I tend to cast around for a long time till I find the start of a book—and even then, I often get it wrong, either deleting what I have in favour of a later passage, or writing something earlier that leads up to my original first chapter. As a writer, I want to start in the middle of the action, but in a place that lets me bring readers into the story quickly, without a lot of explanation. I want to avoid the acronym SDT in the margins. Show Don’t Tell. My friend and editor Mari Christie sends my drafts back with that plastered through them, but so far I’ve been able to avoid the dreaded letters in my first chapters.
So my methodology for starting a book is to write until I recognise the beginning, then second guess that decision once I’ve finished the first draft. Next month’s new release didn’t get its beginning until the final edit. The current work in progress still starts with the first words I wrote in May.
How about you? How do you begin? And does your beginning change as you work your way towards publication?
Here are the first words of A Raging Madness, the first draft I’m hoping to finish by the end of the month. As always, please post your extracts in the comments.
The funeral of the dowager Lady Melville was poorly attended—just the rector, one or two local gentry, her stepson Edwin Braxton accompanied by a man who was surely a lawyer, and a handful of villagers.
Alex Redepenning was glad he had made the effort to come out of his way when he saw the death notice. He and Captain Sir Gervase Melville had not been close, but they had been comrades: had fought together in Egypt, Italy, and the Caribbean.

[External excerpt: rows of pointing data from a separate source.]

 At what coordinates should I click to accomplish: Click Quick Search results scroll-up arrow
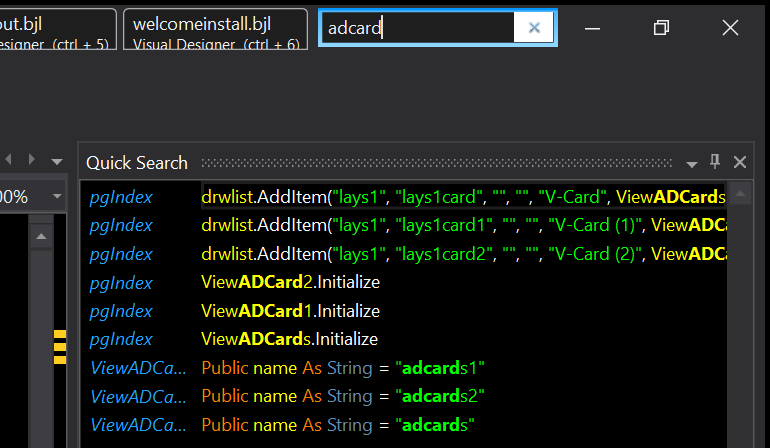click(x=740, y=194)
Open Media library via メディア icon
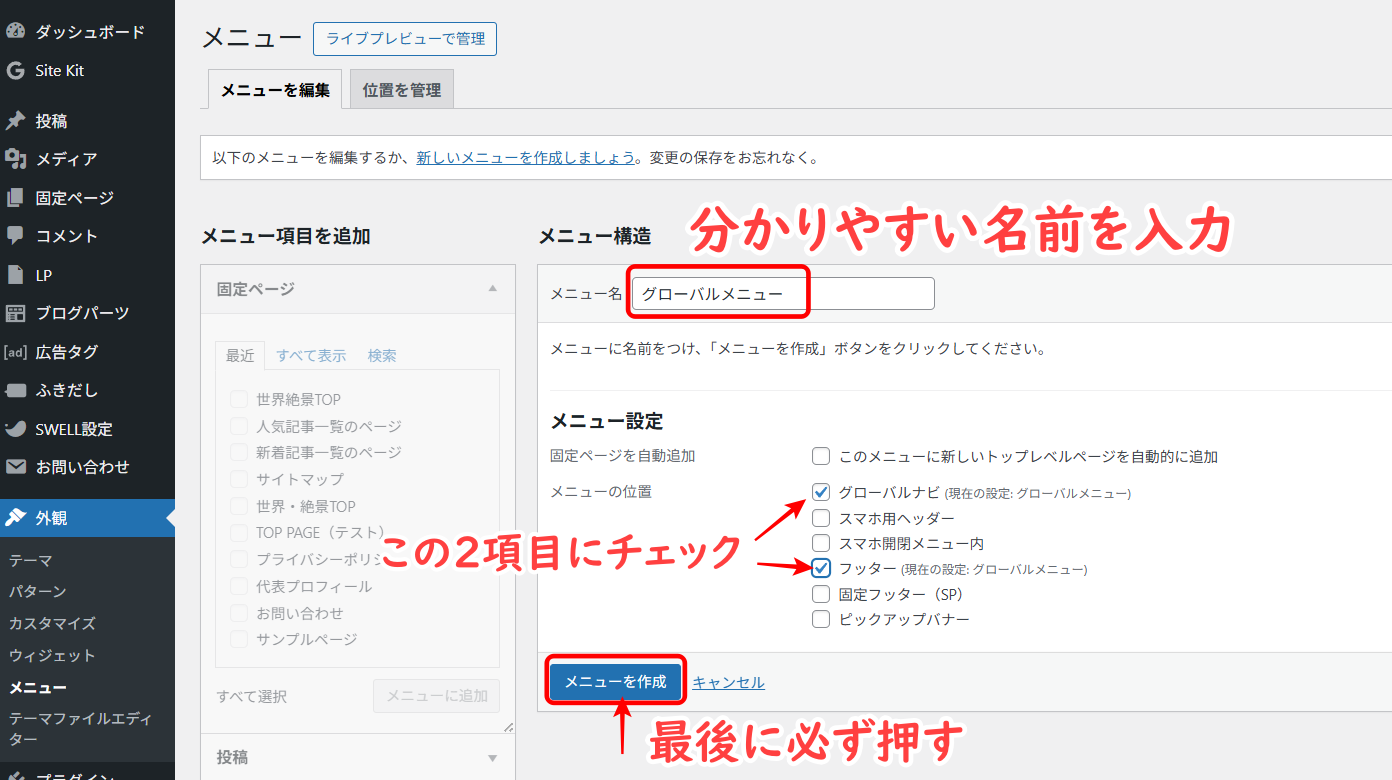The height and width of the screenshot is (780, 1392). pyautogui.click(x=15, y=159)
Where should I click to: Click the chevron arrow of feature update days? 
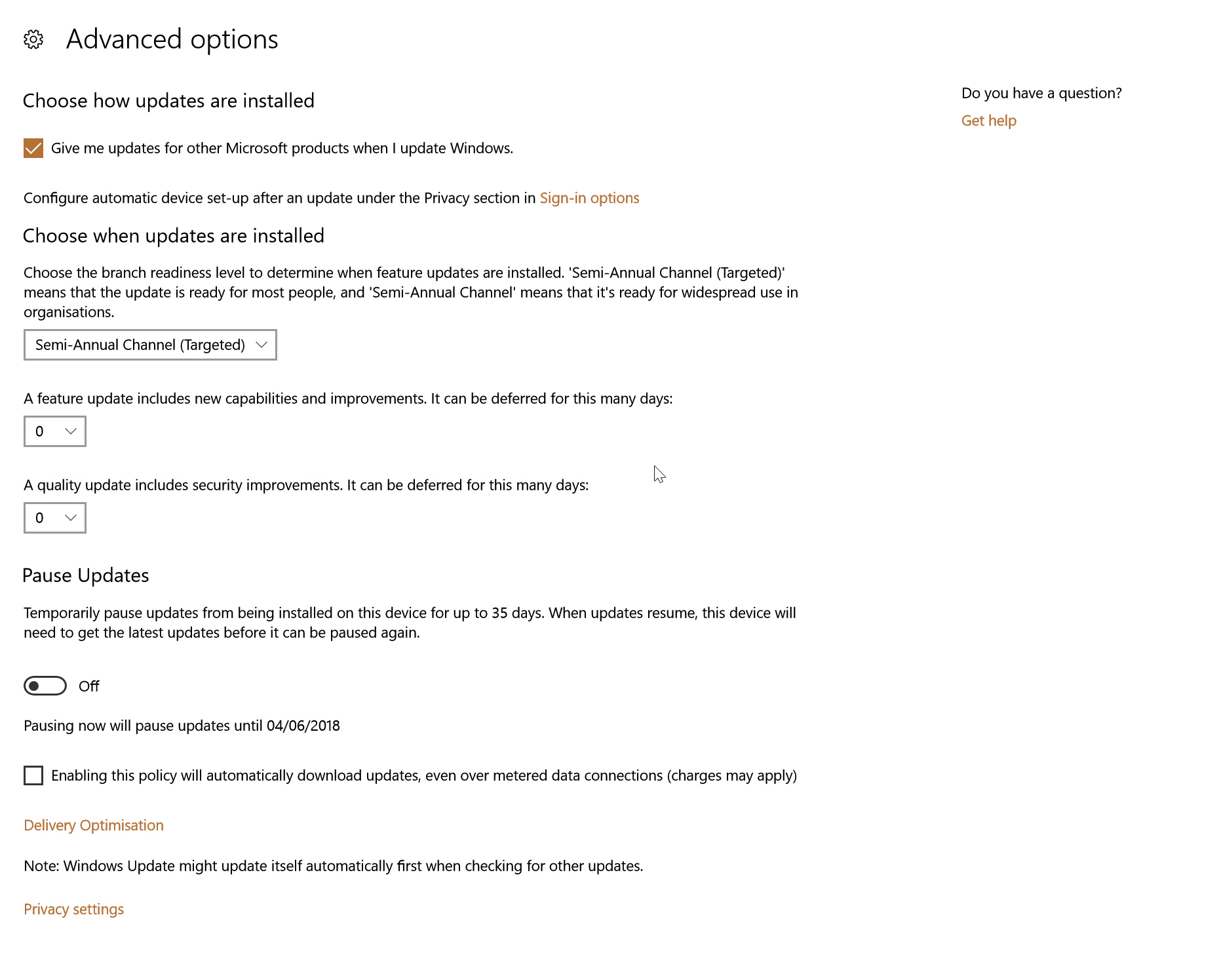click(71, 431)
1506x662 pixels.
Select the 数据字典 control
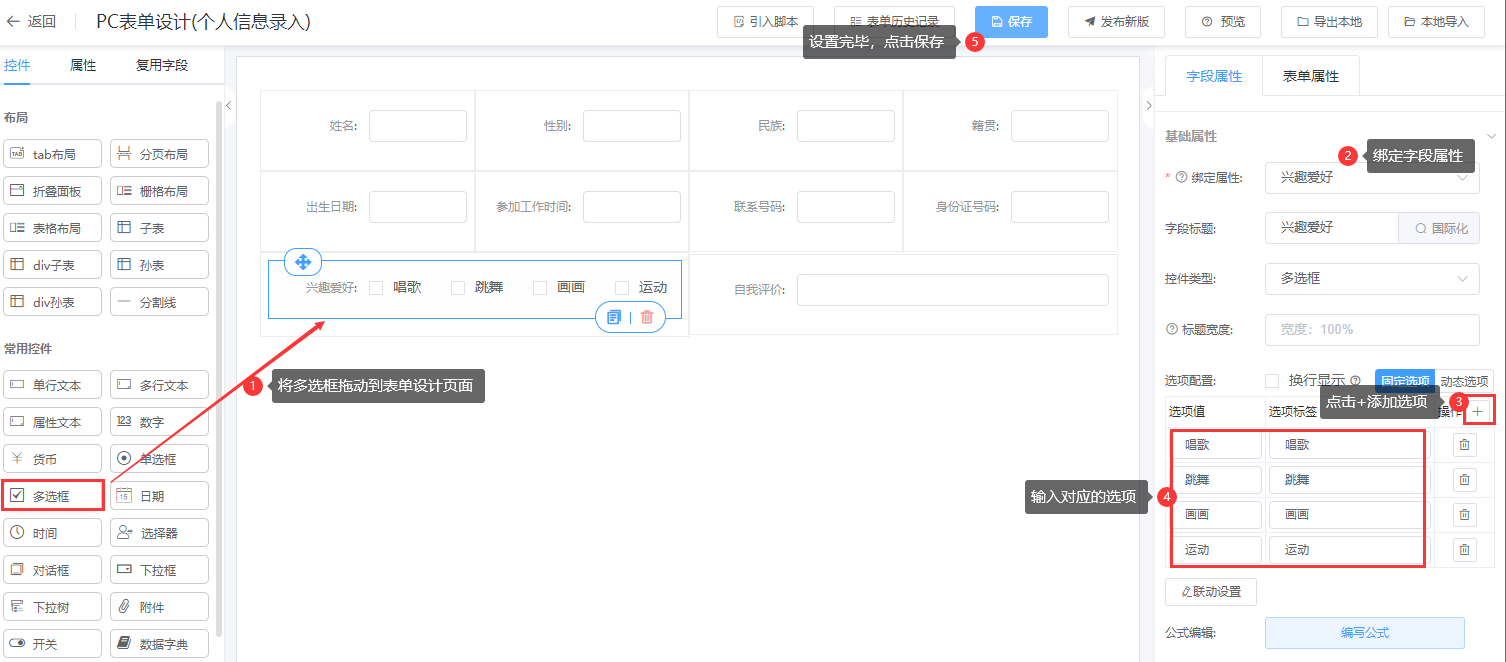[x=160, y=644]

Melville’s widow was not at the funeral, but Alex was surprised not to see her when he went back to the house. Over the meagre offering set out in the drawing room, he asked Melville’s half brother where she was.
“Poor Eleanor.” Braxton had a way of gnashing his teeth at the end of each phrase, as if he needed to snip the words off before he could stop chewing them.

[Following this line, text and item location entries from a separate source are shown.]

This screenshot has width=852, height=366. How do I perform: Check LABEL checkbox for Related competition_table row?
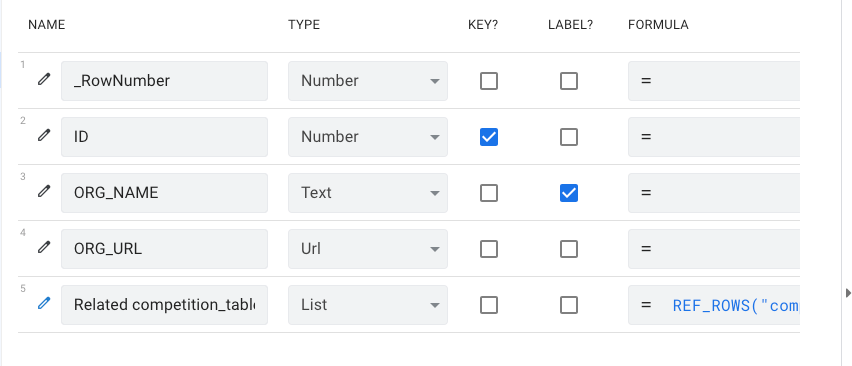pos(569,305)
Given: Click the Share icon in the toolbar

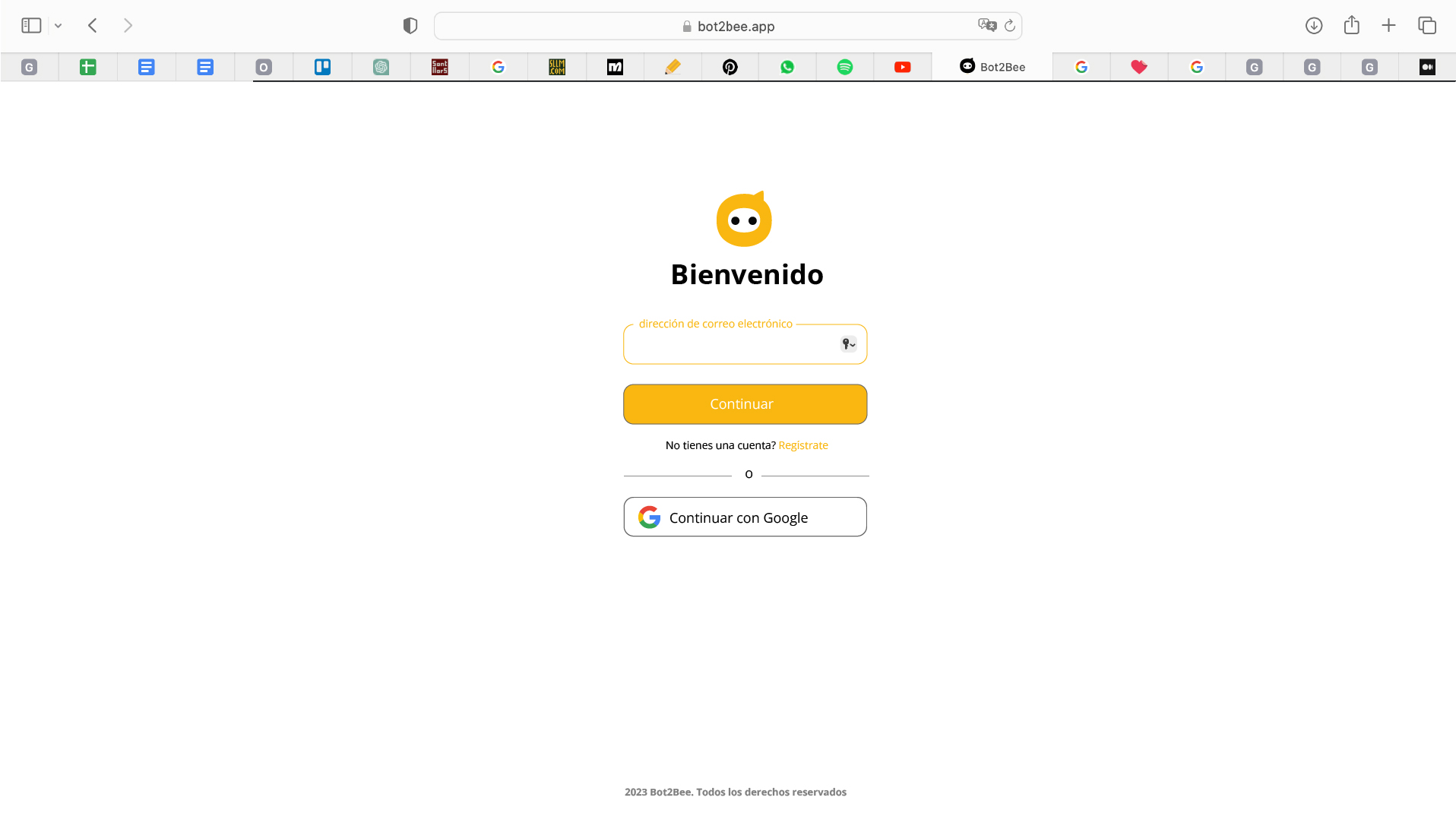Looking at the screenshot, I should [1351, 25].
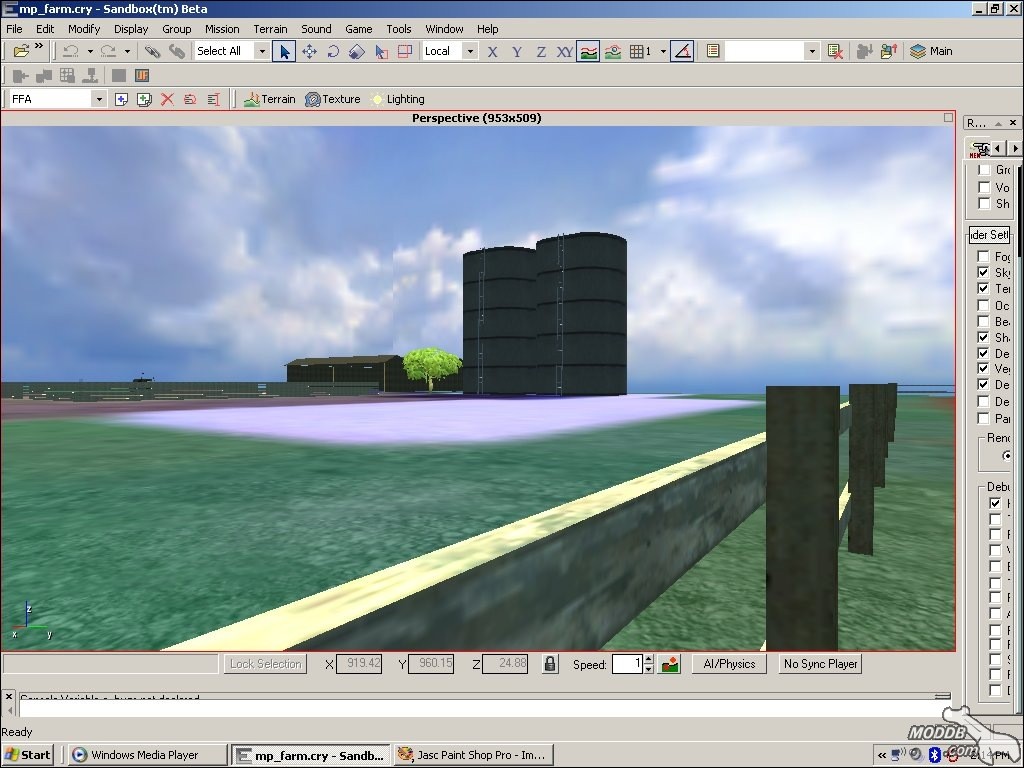Select the arrow selection tool
Image resolution: width=1024 pixels, height=768 pixels.
tap(284, 51)
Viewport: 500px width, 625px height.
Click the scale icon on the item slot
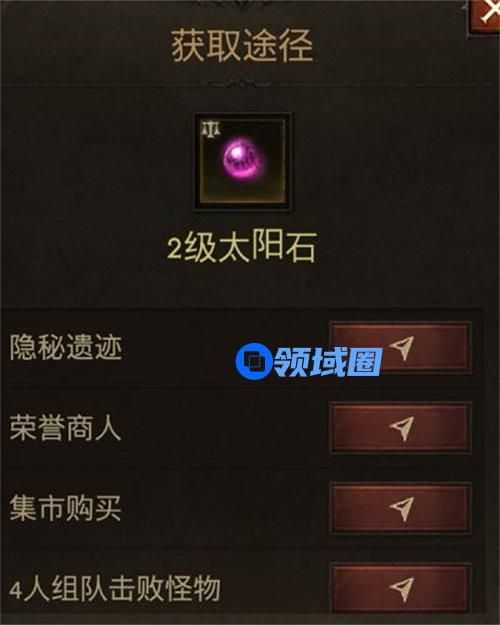pos(211,130)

“She has never been strong, of course, and Mother Melville’s death has quite overset her.” Braxton tapped his head significantly.

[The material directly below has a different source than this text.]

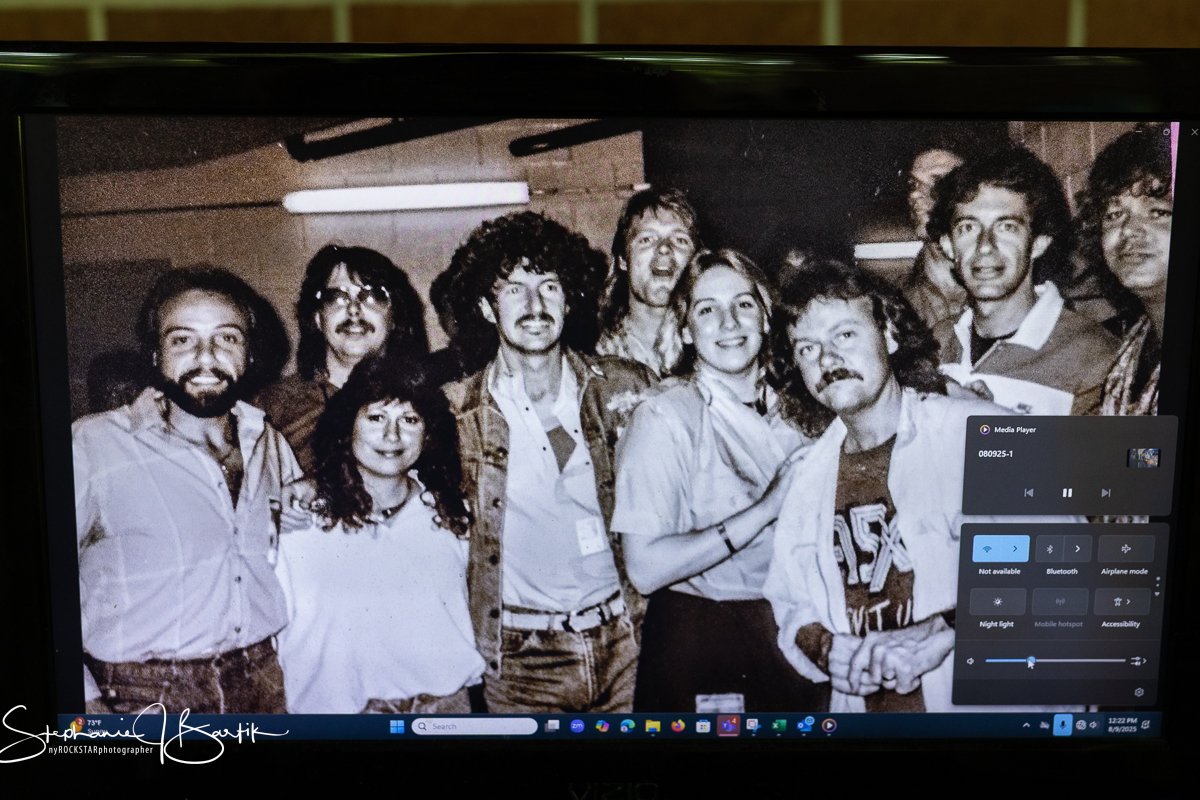
Task: Open Microsoft Teams taskbar icon
Action: tap(728, 726)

Ella? Not strong? She had been her doctor father’s assistant in situations that would drive most men into a screaming decline, and had continued working with his successor after his death. She had followed the army all her life until Melville sent her home—ostensibly for her health, but really so he could chase whores in peace, without her taking loud and potentially uncomfortable exception. Alex smiled as he remembered the effects of stew laced with a potent purge.
Melville swore Ella had been trying to poison him. She assured the commander that if she wanted him poisoned he would be dead, and perhaps the watering of his bowels was the result of a guilty conscience. The commander, conscious that Ella was the closest to a physician the company, found Ella innocent.
Perhaps it had all caught up with her. Perhaps a flaw in the mind explained why she tried to trap Alex and succeeded in trapping Melville into marriage, why she had not attended Melville’s deathbed, though Alex had sent a carriage for her.
“I had hoped to see her,” Alex said. It was not entirely a lie. He had hoped and feared in equal measure: hoped to find her old before her time and feared the same fierce pull between them he had been resisting since she was a girl too young for him to decently desire.
“I cannot think it wise,” Braxton said, shaking his head. “No, Major Redepenning. I cannot think it wise. What do you say, Rector? Would it not disturb the balance of my poor sister’s mind if she met Major Redepenning? His association with things better forgotten, you know.”
What was better forgotten? War? Or her poor excuse for a husband? Not that it mattered, any more than it mattered that Braxton used the rank Alex no longer held. It was not Braxton’s fault Alex’s injury had forced him to sell out.
The Rector agreed that Lady Melville should not be disturbed, and Alex was off the hook. “Perhaps you will convey my deepest sympathies and my best wishes to her ladyship,” he said. “I hope you will excuse me if I take my leave. I have a long journey yet to make, and would seek my bed.”